2017年12月の大阪セミナーはL2・L4からの調整をテーマに開催しました
2017年12月10日に大阪上本町で開催した手技セミナーは、第二腰椎・第三腰椎から調整する手技をテーマに開催しました。
Basic・Advance・Professionalそれぞれのコースの受講生が参加し、今回は鍼灸師の方がセミナーの見学に来られました。
第二・第四腰椎からアプローチする手技
バランス療法の基本的な考え方は、四肢の関節運動から左右の筋の緊張差を分析し、それぞれに適切なアプローチをすることで、左右の筋肉のバランスを整えるというものです。
四肢の筋機能が左右で均等になれば、脊柱をバランス良く支えることができると考えているため、四肢を調整する手技が多くなるのですが、いくつか体幹からアプローチする手技があります。
今回の手技は、その中の一つで、L2・L4から全身の筋のバランスを整える目的で行います。
手技の効果を確認する検査を行う
今回の手技は、検査をもとに行う手技ではありませんが、手技によって全身の筋のバランスがどのように変化したかを確認するため、事前に検査を行います。
検査は左右の筋の緊張差を調べることができるものなら何を指標に用いても構いませんが、L2とL4という場所を考えると、大腿神経系や坐骨神経系の筋肉への影響がまず考えられます。

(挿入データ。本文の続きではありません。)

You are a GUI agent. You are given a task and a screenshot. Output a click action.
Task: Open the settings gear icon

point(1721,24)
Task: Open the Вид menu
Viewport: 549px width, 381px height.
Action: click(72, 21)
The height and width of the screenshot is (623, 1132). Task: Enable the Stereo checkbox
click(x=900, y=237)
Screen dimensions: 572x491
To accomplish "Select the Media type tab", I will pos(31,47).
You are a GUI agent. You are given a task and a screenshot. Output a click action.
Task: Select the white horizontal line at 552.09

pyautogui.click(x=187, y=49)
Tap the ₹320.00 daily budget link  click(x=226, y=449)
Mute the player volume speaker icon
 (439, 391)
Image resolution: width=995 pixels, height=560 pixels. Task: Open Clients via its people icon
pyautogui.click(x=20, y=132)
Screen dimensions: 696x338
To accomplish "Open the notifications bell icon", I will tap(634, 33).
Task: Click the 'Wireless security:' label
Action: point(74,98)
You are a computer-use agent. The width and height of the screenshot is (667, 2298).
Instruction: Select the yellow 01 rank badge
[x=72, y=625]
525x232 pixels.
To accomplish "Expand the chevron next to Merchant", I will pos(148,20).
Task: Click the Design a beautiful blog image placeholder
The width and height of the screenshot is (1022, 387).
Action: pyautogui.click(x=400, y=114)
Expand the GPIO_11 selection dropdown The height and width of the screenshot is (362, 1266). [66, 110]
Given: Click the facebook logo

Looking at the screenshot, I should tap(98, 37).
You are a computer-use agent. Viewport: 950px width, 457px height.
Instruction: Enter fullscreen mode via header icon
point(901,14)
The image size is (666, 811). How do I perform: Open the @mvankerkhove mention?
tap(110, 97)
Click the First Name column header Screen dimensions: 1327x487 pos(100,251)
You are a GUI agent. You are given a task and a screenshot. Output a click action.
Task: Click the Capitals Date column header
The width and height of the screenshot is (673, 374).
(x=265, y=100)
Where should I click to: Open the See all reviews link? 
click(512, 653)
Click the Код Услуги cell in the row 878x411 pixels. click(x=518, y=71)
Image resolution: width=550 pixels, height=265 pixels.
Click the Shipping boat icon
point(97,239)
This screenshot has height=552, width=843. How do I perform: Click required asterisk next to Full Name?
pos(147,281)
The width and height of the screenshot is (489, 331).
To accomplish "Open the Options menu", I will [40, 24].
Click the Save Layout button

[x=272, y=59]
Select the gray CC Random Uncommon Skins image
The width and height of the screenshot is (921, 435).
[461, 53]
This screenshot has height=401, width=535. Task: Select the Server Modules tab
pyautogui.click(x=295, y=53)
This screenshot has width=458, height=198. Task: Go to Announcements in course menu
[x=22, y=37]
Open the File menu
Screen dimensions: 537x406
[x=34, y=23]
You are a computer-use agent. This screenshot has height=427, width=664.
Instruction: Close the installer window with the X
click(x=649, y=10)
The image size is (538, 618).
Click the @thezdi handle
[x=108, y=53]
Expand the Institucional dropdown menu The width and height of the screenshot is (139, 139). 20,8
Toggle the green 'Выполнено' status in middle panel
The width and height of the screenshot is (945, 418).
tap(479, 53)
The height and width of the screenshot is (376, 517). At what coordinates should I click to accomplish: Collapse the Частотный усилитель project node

そのため、膝関節の屈曲検査から、大腿四頭筋とハムストリングスの機能を調べて、それを指標に使うのが良いでしょう。
もちろん、バランス療法の手技は、全身の筋に影響を与えるため、間接的に関連のある肩関節の屈曲検査から、左右の広背筋の伸長差で確認してみるのも良いでしょう。
L2・L4を触診で確認する
検査を終えたら、手技に移ります。
手技としては、L2とL4それぞれの高さで、棘突起の両側を軽く押圧していくというものなので、まずはそれぞれの位置を確認します。
伏臥位の状態で、左右の腸骨稜上部を結んだ、ヤコビ線上に第四腰椎の棘突起があるので、まずはL4を確認します。
そしてL3→L2と棘突起を触っていけば、第二腰椎棘突起が見つけやすくなります。
棘突起の両側を左右同時に押圧する
今回の手技は、L2・L4の両側に、左右同時に母指で押圧する手技です。
L2では、棘突起からすぐ横に母指をおき、呼吸のタイミングを見ながらゆっくりと圧を加えます。
L4では、棘突起からL2よりも少し母指を広げたポイントに母指をおき、こちらも呼吸を見ながらゆっくりと圧を加えます。
L2とL4を続けて行っても良いですが、L2だけ・L4だけという様にアプローチしても問題ありません。
手技の刺激がうまく伝わると受け手の呼吸が自然と深くなっていく様子が見られます。
押圧を加えてから、4・5回の呼吸を見て、母指を離します。
圧が強くならない様に注意する
バランス療法の手技は、基本的に受け手の身体に負担をかけない、優しい刺激が特徴です。
この手技は、伏臥位の身体にまたがるような体勢になるので、見た目には圧が強そうに見えますが、あくまでも筋への刺激を目的にしているので、圧は極力少なくなるように心がけます。
最も多いミスとしては、指圧の様に術者が自身の体重を母指にかけていってしまうことです。
体重の乗った強い刺激は、受け手の身体がリラックスできず、自然な呼吸が阻害されるため、術者は手技の最中も身体の中心に重心がくる様に心がけて下さい。
手技を終えたら検査で確認する
L2・L4の手技を終えたら、手技の前に行った検査を用いて、再度検査を行います。
左右それぞれ行う手技ではないため、検査を取り違えて手技をかけてしまうことがなく、ミスが少なそうな手技ですが、以下の様なことが原因で筋の左右差が整わないことがあります。
- 呼吸のタイミング
- 押圧の強さ
- 左右の押圧差
- 押圧の方向
そのため、この手技の場合も例外なく再検査が必要です。
最初に行った肩・膝関節の屈曲可動域を左右で比較する検査で確認することが基本ですが、今回のセミナーでは、応用として坐骨神経のテストに用いられるラセーグ兆候でも確認してもらいました。
第二・四腰椎にアプローチする手技のまとめ
今回の手技は、第二・四腰椎棘突起の両側を押圧するシンプルな手技です。
他の手技の様に、事前に筋の左右差を見極めてからでないと使うことができないというものではないので、比較的取り組みやすい手技だと言えます。
使い所としては、施術の後半に用いることが多いため、その際にしっかりと心地よい刺激を与えられる様に、押圧する場所や術者の身体の使い方など、意識して練習に取り組みましょう。